# Given problem 1:
Copy the immigration practice ethics text verbatim, in full.

# Page text:
※

A client’s consent to future conflicts is “subject to special scrutiny” (citation omitted). The clients’ advance consent must be to a conflict that is consentable and the consent must be informed. The future conflict must be described “with sufficient clarity so the client’s consent can reasonably be viewed as having been fully informed when given” (citation omitted).

NY City Bar Op. 1999-720

In a dispute, where the wife accuses the husband of domestic violence, the husband cannot ask for the “entire file” concerning the wife’s immigration status. According to this opinion, since the attorney is bound by a duty of loyalty toward both clients, absent any prior agreement designating only one spouse as the client, 21 one co-client cannot use the lawyer against the other co-client in the event of a dispute.22

B. UNAUTHORIZED PRACTICE OF LAW

There are several unique issues pertaining to immigration practice that can lead to the Unauthorized Practice of Law (UPL). This section focuses more on the pitfalls that licensed attorneys that may unwittingly subject them to accusations of UPL.

※

# Given problem 2:
In the rows from the one containing "Ekonomi (411, 167)" down to the one containing "Privacy (1081, 2056)", substitute "Linoleum" for each "Линолеум". Return only those rows, with everything else unchanged.

※

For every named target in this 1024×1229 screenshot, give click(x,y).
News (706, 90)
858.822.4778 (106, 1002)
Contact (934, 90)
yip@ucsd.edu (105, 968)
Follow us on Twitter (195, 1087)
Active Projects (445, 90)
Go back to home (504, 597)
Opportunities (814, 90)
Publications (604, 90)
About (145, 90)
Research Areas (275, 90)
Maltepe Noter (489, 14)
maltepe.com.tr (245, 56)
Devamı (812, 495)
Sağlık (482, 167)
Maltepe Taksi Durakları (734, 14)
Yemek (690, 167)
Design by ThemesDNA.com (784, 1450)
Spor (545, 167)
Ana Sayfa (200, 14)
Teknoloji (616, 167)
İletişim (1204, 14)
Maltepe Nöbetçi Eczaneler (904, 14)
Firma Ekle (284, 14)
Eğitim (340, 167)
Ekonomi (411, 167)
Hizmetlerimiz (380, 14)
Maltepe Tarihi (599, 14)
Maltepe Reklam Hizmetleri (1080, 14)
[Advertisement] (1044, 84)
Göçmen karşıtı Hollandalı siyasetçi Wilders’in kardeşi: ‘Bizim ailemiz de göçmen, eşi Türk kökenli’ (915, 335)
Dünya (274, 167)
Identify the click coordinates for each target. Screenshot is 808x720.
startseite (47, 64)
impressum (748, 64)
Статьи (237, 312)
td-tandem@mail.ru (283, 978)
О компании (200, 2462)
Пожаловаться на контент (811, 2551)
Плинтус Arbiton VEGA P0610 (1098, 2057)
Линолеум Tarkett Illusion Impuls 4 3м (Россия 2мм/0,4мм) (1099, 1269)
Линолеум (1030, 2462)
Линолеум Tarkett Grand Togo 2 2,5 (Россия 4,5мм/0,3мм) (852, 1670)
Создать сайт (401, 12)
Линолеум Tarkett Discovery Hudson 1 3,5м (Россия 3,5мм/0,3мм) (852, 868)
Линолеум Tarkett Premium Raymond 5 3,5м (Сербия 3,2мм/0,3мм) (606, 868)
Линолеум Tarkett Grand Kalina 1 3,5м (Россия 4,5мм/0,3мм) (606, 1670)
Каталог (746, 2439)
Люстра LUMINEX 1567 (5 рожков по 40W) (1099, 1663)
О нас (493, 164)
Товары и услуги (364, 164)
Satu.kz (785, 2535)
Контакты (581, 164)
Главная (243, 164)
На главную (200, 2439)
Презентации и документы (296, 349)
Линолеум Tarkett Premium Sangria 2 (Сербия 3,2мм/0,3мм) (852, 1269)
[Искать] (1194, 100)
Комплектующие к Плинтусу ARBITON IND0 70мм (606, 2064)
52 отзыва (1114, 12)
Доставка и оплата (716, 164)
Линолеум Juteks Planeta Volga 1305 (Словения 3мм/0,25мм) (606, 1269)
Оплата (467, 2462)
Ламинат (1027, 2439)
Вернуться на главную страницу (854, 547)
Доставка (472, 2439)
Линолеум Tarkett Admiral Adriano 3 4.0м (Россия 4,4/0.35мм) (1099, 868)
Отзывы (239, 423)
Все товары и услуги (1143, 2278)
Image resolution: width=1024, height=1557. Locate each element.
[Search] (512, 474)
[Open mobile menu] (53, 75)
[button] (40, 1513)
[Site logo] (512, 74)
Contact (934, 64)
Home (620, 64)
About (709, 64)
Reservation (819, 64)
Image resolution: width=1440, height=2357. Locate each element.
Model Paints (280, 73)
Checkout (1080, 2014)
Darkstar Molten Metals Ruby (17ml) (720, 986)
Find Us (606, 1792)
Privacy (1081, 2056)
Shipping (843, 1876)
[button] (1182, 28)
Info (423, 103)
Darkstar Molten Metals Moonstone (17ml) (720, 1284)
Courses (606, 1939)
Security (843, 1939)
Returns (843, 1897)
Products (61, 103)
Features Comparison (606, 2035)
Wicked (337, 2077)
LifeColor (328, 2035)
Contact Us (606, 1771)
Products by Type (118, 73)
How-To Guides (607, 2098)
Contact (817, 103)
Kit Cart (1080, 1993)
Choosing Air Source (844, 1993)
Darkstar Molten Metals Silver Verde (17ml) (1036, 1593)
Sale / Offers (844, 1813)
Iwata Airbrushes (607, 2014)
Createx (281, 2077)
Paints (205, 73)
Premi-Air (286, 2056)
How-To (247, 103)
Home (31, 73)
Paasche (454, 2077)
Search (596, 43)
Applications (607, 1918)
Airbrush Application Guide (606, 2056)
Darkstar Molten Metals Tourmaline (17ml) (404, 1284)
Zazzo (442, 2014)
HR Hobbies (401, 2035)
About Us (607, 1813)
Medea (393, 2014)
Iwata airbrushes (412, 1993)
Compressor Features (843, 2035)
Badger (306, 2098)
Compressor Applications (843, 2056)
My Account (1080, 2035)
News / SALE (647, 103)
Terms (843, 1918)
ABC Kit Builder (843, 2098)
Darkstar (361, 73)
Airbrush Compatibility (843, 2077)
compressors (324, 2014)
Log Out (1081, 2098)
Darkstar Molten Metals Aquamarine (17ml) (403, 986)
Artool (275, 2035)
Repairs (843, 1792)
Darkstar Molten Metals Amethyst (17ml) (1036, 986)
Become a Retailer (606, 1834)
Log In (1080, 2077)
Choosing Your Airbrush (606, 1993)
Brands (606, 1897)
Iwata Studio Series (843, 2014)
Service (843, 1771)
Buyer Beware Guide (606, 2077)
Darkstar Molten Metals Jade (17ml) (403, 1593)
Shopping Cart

※

# Task result 1:
A client’s consent to future conflicts is “subject to special scrutiny” (citation omitted). The clients’ advance consent must be to a conflict that is consentable and the consent must be informed. The future conflict must be described “with sufficient clarity so the client’s consent can reasonably be viewed as having been fully informed when given” (citation omitted).

NY City Bar Op. 1999-720

In a dispute, where the wife accuses the husband of domestic violence, the husband cannot ask for the “entire file” concerning the wife’s immigration status. According to this opinion, since the attorney is bound by a duty of loyalty toward both clients, absent any prior agreement designating only one spouse as the client, 21 one co-client cannot use the lawyer against the other co-client in the event of a dispute.22

B. UNAUTHORIZED PRACTICE OF LAW

There are several unique issues pertaining to immigration practice that can lead to the Unauthorized Practice of Law (UPL). This section focuses more on the pitfalls that licensed attorneys that may unwittingly subject them to accusations of UPL.

# Task result 2:
Ekonomi (411, 167)
Hizmetlerimiz (380, 14)
Maltepe Tarihi (599, 14)
Maltepe Reklam Hizmetleri (1080, 14)
[Advertisement] (1044, 84)
Göçmen karşıtı Hollandalı siyasetçi Wilders’in kardeşi: ‘Bizim ailemiz de göçmen, eşi Türk kökenli’ (915, 335)
Dünya (274, 167)
Identify the click coordinates for each target. Screenshot is 808x720.
startseite (47, 64)
impressum (748, 64)
Статьи (237, 312)
td-tandem@mail.ru (283, 978)
О компании (200, 2462)
Пожаловаться на контент (811, 2551)
Плинтус Arbiton VEGA P0610 (1098, 2057)
Linoleum Tarkett Illusion Impuls 4 3м (Россия 2мм/0,4мм) (1099, 1269)
Linoleum (1030, 2462)
Linoleum Tarkett Grand Togo 2 2,5 (Россия 4,5мм/0,3мм) (852, 1670)
Создать сайт (401, 12)
Linoleum Tarkett Discovery Hudson 1 3,5м (Россия 3,5мм/0,3мм) (852, 868)
Linoleum Tarkett Premium Raymond 5 3,5м (Сербия 3,2мм/0,3мм) (606, 868)
Linoleum Tarkett Grand Kalina 1 3,5м (Россия 4,5мм/0,3мм) (606, 1670)
Каталог (746, 2439)
Люстра LUMINEX 1567 (5 рожков по 40W) (1099, 1663)
О нас (493, 164)
Товары и услуги (364, 164)
Satu.kz (785, 2535)
Контакты (581, 164)
Главная (243, 164)
На главную (200, 2439)
Презентации и документы (296, 349)
Linoleum Tarkett Premium Sangria 2 (Сербия 3,2мм/0,3мм) (852, 1269)
[Искать] (1194, 100)
Комплектующие к Плинтусу ARBITON IND0 70мм (606, 2064)
52 отзыва (1114, 12)
Доставка и оплата (716, 164)
Linoleum Juteks Planeta Volga 1305 (Словения 3мм/0,25мм) (606, 1269)
Оплата (467, 2462)
Ламинат (1027, 2439)
Вернуться на главную страницу (854, 547)
Доставка (472, 2439)
Linoleum Tarkett Admiral Adriano 3 4.0м (Россия 4,4/0.35мм) (1099, 868)
Отзывы (239, 423)
Все товары и услуги (1143, 2278)
Image resolution: width=1024, height=1557. Locate each element.
[Search] (512, 474)
[Open mobile menu] (53, 75)
[button] (40, 1513)
[Site logo] (512, 74)
Contact (934, 64)
Home (620, 64)
About (709, 64)
Reservation (819, 64)
Image resolution: width=1440, height=2357. Locate each element.
Model Paints (280, 73)
Checkout (1080, 2014)
Darkstar Molten Metals Ruby (17ml) (720, 986)
Find Us (606, 1792)
Privacy (1081, 2056)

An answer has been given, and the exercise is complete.